[Word and element location data]
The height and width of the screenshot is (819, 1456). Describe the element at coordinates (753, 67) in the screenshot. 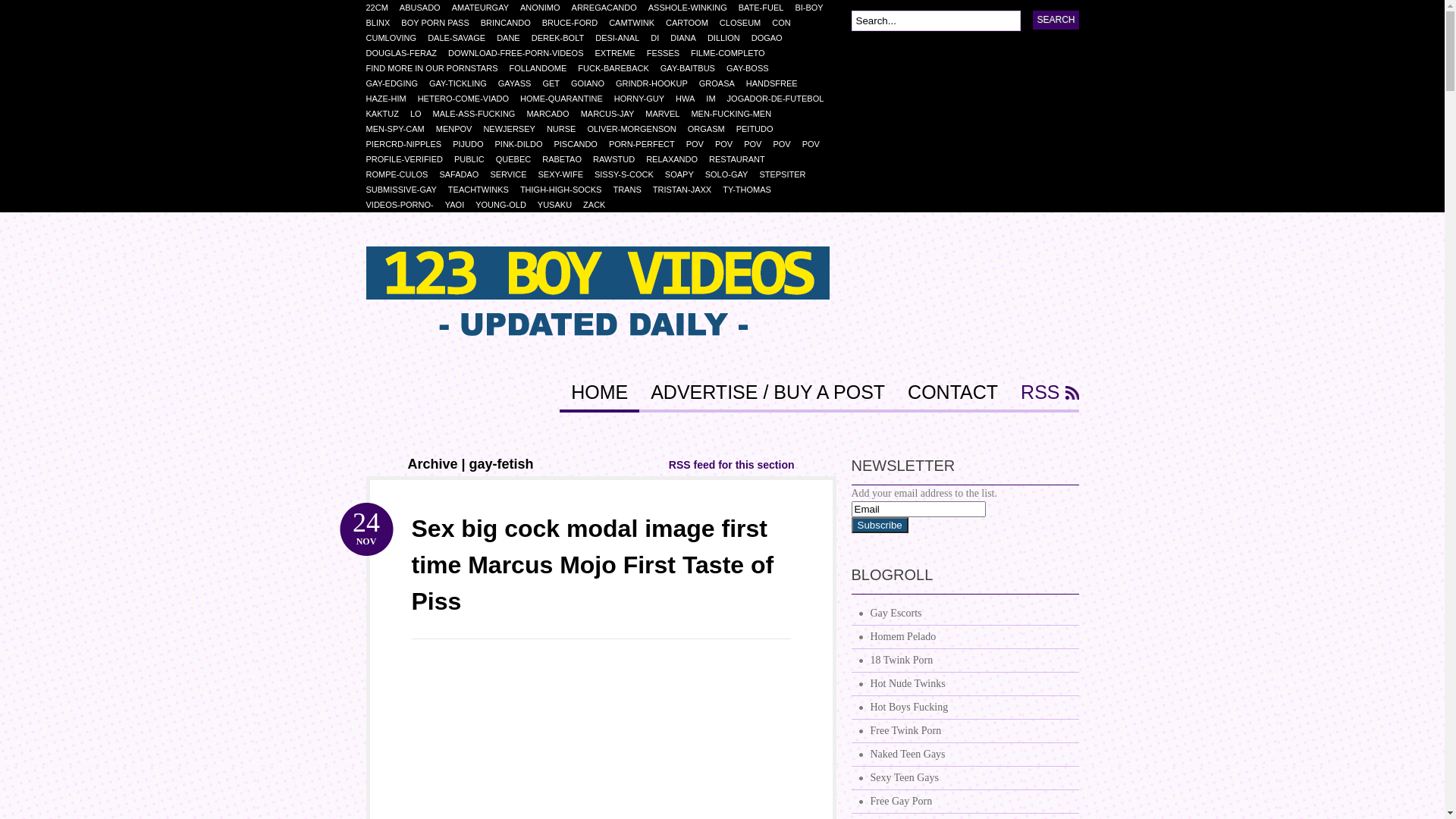

I see `'GAY-BOSS'` at that location.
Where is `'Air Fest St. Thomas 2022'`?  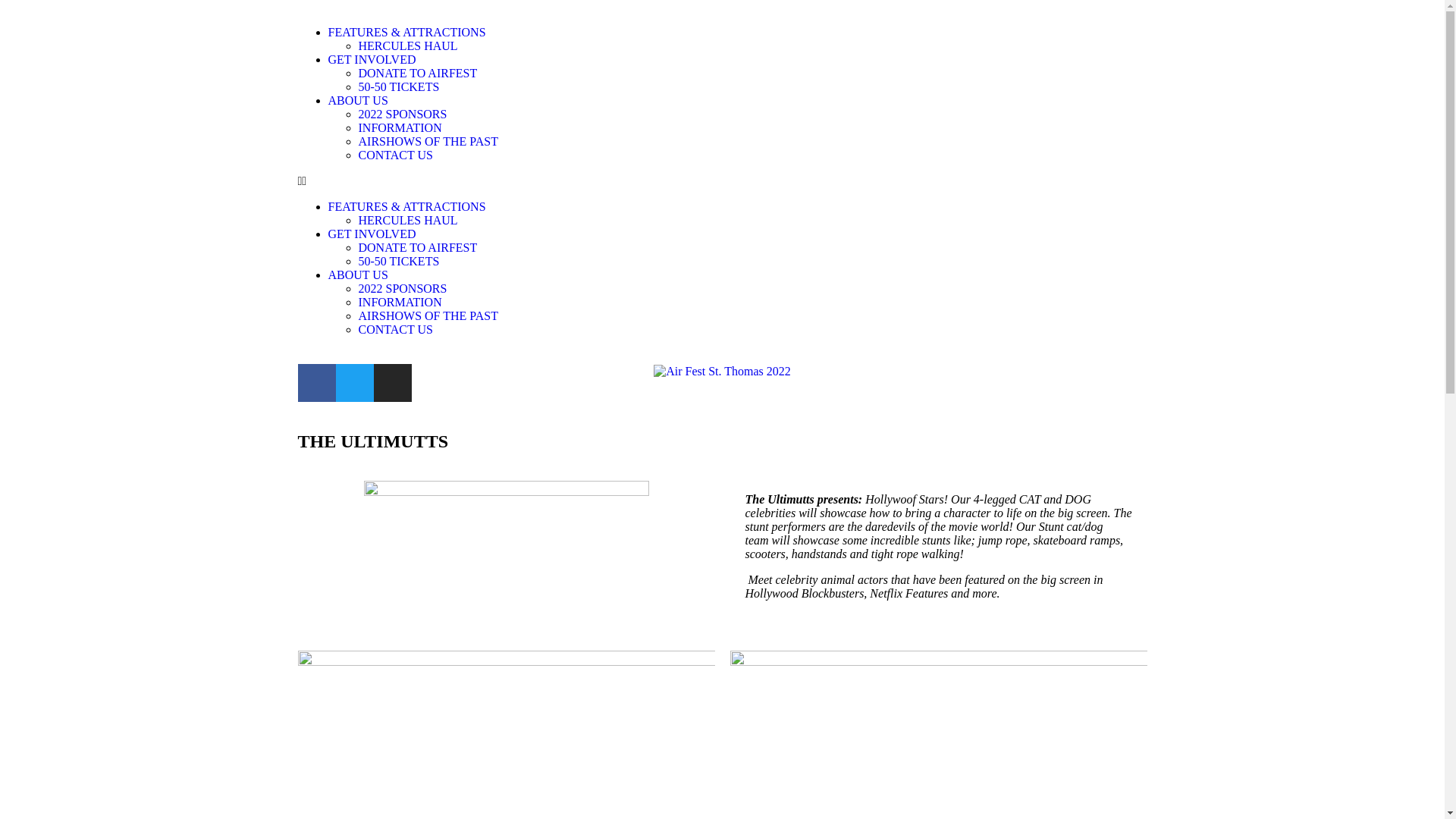
'Air Fest St. Thomas 2022' is located at coordinates (721, 371).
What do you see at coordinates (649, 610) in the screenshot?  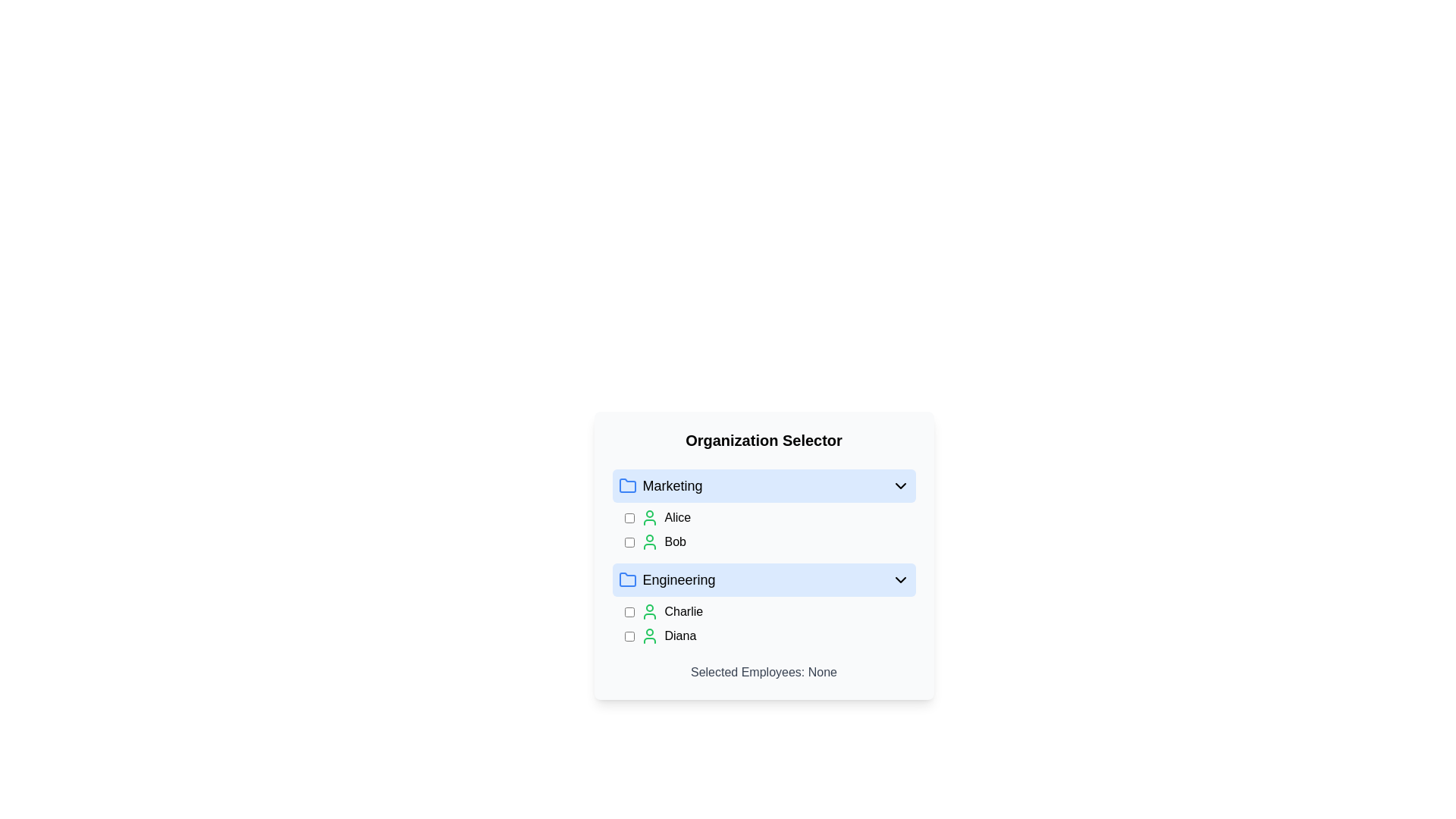 I see `the user silhouette icon, which is drawn with green strokes and located next to the name 'Charlie' in the 'Engineering' section of the 'Organization Selector'` at bounding box center [649, 610].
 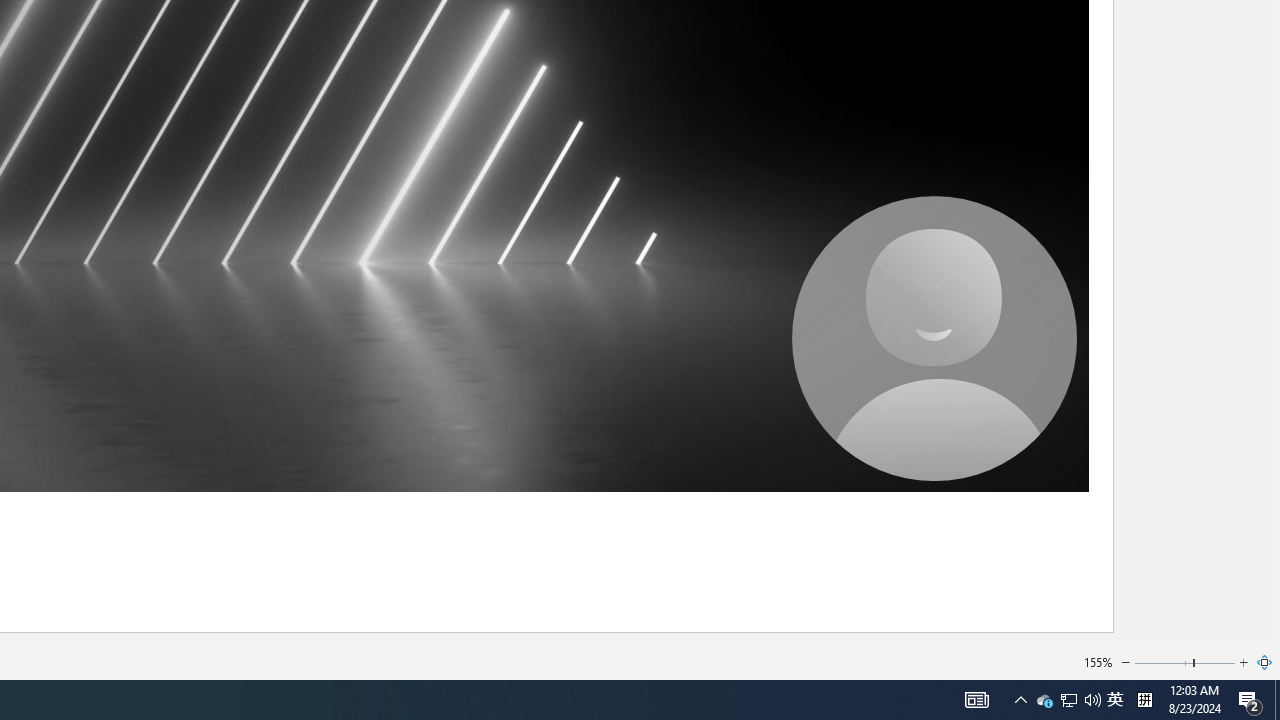 I want to click on 'Page left', so click(x=1163, y=663).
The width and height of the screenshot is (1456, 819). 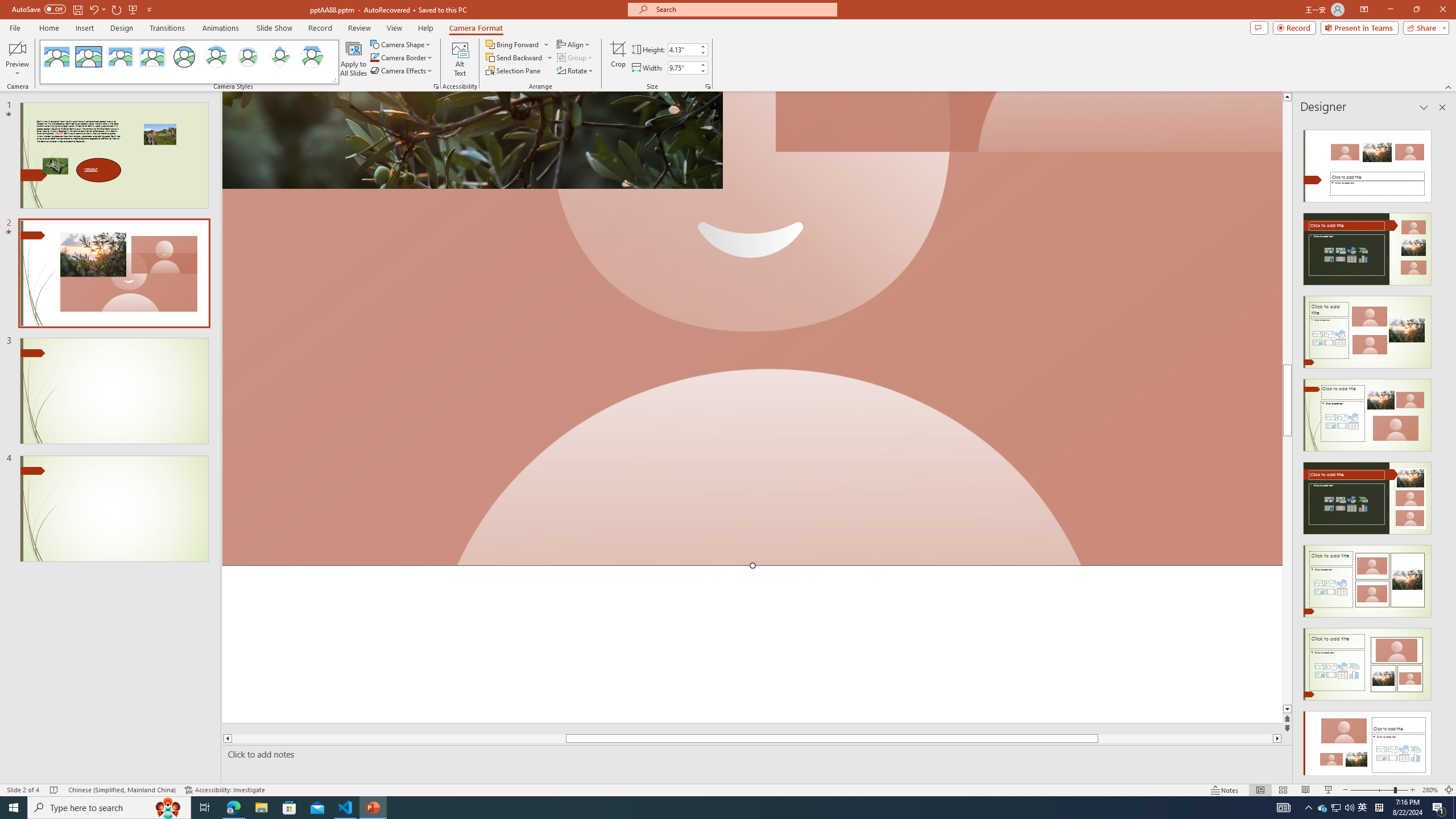 I want to click on 'Rotate', so click(x=575, y=69).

◆ Exercise brief:
Can you arrange the rows above, from their start through the line containing "coordinates (721, 371).", as a Markdown table with a Row column for the number and a Line column for the text, skipping blank lines and leaving out the pictures?

◆ Worked answer:
| Row | Line |
|---|---|
| 1 | The height and width of the screenshot is (819, 1456). Describe the element at coordinates (753, 67) in the screenshot.  |
| 2 | I see `'GAY-BOSS'` at that location. |
| 3 | Where is `'Air Fest St. Thomas 2022'`?   |
| 4 | 'Air Fest St. Thomas 2022' is located at coordinates (721, 371). |